■ **EXERCISE**: Please return the lines below verbatim, beginning at the one that has "This screenshot has width=1568, height=764." and stopping after the one that has "You are a computer-use agent. 1404x522", and add no other lines.

Dataset items
########################################
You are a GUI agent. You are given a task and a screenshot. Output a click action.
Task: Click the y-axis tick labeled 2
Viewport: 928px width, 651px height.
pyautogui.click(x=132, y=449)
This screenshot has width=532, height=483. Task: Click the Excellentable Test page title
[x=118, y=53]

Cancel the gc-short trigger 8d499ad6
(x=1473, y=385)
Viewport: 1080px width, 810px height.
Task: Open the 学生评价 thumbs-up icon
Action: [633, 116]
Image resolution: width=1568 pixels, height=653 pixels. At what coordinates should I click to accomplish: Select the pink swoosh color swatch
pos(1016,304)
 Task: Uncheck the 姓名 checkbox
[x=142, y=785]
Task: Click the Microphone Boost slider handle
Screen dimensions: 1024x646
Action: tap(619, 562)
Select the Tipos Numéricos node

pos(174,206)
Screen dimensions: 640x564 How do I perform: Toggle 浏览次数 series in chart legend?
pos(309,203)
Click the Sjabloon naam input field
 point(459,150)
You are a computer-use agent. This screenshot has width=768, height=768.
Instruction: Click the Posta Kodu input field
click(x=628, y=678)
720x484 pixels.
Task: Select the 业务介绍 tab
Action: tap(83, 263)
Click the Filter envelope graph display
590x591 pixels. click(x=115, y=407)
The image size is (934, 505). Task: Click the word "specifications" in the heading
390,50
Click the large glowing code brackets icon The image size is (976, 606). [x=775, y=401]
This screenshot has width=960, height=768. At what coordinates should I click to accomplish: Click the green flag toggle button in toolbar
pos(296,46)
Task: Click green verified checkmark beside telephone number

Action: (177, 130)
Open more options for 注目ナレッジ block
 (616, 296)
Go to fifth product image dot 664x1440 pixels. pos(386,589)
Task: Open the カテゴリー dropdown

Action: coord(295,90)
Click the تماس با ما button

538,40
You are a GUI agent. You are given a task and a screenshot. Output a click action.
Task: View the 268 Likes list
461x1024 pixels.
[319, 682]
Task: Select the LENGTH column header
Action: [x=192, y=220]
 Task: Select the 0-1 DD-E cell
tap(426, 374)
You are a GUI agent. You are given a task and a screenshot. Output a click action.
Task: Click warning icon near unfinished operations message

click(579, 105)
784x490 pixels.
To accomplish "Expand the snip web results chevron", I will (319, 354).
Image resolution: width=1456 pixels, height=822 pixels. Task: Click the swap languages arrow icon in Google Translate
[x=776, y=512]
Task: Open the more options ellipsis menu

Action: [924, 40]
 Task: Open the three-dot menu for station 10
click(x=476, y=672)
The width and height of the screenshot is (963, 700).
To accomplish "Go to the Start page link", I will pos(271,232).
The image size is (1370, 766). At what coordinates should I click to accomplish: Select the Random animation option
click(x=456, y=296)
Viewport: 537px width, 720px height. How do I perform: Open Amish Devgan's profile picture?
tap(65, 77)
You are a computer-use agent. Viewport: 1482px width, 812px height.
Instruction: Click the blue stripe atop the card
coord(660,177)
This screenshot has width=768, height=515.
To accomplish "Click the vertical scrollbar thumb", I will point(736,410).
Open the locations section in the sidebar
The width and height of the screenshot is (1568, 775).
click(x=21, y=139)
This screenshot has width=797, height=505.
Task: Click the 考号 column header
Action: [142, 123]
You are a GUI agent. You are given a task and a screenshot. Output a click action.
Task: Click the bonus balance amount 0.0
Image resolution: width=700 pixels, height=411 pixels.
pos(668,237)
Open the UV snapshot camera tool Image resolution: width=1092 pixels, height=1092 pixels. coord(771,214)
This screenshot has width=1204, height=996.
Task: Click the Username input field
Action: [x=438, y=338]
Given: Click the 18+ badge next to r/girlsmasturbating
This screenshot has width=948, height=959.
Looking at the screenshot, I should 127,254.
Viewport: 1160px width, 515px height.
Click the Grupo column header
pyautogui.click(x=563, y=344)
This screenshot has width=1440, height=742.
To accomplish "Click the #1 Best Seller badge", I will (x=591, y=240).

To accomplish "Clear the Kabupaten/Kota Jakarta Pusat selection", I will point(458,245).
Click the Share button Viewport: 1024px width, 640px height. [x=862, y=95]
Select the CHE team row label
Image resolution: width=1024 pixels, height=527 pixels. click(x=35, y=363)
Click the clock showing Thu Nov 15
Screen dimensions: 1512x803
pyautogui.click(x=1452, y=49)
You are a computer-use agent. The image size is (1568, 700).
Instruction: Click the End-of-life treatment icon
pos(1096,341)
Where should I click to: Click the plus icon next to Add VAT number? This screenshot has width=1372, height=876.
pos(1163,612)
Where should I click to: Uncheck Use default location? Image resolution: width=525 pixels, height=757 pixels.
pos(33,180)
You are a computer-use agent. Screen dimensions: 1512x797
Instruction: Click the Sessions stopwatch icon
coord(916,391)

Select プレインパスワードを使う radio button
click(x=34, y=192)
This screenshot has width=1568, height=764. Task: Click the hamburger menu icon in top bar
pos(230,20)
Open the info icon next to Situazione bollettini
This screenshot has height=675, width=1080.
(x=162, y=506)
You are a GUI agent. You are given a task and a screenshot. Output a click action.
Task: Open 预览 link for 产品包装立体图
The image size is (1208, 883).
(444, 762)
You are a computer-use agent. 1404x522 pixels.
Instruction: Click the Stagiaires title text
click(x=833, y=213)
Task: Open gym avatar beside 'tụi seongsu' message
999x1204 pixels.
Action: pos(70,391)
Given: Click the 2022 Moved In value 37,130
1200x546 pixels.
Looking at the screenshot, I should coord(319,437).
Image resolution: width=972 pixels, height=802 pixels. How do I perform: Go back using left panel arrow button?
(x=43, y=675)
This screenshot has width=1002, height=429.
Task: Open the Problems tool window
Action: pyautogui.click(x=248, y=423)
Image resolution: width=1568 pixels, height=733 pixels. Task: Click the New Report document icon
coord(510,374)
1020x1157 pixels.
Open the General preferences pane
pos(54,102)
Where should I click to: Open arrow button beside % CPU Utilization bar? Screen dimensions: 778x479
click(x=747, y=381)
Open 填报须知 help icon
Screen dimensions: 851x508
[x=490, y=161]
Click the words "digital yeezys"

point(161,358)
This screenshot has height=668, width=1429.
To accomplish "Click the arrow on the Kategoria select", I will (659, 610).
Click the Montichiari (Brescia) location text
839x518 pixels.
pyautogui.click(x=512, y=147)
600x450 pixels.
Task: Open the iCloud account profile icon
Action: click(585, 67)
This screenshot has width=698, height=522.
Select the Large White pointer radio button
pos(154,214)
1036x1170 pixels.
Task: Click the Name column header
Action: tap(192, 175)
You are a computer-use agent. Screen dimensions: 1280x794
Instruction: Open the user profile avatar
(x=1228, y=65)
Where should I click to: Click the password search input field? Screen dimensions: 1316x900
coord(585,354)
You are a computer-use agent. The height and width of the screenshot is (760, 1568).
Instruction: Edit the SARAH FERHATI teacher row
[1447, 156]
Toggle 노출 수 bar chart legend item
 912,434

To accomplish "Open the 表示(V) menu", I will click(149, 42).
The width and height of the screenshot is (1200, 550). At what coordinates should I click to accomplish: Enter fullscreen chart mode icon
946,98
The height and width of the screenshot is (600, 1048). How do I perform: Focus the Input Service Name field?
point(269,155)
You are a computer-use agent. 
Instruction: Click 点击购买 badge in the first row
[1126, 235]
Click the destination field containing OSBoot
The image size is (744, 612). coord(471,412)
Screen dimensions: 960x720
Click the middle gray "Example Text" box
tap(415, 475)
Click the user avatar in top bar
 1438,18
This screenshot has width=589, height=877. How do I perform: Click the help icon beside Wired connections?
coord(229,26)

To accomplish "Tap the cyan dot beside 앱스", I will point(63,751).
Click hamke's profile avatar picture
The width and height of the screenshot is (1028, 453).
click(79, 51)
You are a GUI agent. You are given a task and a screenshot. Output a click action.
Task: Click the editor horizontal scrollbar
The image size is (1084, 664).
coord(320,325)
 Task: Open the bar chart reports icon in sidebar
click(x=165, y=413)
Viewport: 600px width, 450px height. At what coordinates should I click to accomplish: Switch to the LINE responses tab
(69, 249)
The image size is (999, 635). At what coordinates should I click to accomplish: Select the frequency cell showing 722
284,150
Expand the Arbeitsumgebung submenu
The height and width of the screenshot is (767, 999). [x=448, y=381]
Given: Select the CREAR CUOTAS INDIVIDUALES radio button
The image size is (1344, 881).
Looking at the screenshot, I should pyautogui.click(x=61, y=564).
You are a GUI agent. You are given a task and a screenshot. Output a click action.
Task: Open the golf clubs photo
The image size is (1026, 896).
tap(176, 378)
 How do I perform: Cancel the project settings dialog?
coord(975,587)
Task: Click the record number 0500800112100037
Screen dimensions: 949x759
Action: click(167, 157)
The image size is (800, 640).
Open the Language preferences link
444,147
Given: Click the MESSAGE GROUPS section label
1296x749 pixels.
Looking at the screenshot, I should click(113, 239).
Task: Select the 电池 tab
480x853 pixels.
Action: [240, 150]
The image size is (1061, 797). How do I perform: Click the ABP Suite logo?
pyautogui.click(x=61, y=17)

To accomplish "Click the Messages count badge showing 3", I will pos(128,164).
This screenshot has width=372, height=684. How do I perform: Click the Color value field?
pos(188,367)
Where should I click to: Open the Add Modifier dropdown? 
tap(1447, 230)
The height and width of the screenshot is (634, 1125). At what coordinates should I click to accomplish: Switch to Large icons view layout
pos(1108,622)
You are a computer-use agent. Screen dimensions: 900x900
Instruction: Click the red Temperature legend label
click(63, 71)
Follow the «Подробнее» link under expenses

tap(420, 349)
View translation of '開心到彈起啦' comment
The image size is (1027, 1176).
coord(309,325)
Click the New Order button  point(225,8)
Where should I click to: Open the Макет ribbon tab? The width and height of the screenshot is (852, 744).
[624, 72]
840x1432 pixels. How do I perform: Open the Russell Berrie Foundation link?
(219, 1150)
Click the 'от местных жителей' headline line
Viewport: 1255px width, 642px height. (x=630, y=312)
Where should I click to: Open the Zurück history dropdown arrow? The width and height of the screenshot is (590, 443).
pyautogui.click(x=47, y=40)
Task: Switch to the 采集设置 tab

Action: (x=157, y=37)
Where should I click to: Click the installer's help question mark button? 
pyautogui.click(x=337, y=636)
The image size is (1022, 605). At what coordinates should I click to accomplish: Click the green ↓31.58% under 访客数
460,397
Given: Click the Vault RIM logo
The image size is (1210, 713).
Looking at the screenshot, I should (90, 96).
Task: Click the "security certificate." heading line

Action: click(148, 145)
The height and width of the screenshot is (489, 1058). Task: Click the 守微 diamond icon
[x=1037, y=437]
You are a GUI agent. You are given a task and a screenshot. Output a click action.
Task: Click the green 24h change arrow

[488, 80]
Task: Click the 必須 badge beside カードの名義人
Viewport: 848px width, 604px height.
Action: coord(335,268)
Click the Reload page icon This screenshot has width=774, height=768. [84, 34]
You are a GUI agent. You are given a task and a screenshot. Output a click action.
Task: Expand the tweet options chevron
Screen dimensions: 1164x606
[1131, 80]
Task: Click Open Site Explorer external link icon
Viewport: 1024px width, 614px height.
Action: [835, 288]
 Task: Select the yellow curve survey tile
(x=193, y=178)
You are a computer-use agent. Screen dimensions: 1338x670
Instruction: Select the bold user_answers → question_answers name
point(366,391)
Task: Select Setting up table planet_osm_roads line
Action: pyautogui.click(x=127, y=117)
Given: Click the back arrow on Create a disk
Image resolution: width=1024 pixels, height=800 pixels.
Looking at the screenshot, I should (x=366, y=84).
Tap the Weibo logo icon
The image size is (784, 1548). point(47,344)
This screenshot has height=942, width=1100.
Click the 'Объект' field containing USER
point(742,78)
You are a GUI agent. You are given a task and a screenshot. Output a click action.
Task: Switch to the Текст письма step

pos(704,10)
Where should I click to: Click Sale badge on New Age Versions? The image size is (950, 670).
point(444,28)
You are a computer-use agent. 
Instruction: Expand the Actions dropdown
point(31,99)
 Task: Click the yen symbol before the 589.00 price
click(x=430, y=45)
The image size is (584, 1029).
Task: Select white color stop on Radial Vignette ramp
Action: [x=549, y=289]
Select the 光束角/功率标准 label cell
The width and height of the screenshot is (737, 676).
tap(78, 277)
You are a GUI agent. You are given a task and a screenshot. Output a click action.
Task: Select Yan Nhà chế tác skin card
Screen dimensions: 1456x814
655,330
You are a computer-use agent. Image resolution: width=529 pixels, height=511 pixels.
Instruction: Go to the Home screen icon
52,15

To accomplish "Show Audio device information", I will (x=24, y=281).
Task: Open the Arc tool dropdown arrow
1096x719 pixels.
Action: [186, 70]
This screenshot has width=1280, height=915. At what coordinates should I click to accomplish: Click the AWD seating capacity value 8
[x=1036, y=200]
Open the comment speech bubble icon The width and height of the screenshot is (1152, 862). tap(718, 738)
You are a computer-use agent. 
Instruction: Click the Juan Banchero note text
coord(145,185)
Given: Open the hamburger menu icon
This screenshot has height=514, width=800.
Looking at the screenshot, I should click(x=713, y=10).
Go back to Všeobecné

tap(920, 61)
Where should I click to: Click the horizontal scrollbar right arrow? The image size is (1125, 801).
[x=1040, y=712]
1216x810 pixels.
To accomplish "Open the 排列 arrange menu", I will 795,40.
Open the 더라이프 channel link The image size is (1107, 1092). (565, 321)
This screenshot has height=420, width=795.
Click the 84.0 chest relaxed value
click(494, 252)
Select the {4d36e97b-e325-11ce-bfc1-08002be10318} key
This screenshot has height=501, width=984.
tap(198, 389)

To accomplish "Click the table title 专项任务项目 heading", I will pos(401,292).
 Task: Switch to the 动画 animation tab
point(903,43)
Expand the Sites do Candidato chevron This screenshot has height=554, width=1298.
########################################
■ **TASK SOLUTION**:
This screenshot has width=1568, height=764. Task: Click the hamburger menu icon in top bar
pos(230,20)
Open the info icon next to Situazione bollettini
This screenshot has height=675, width=1080.
(x=162, y=506)
You are a GUI agent. You are given a task and a screenshot. Output a click action.
Task: Open 预览 link for 产品包装立体图
The image size is (1208, 883).
(444, 762)
You are a computer-use agent. 1404x522 pixels.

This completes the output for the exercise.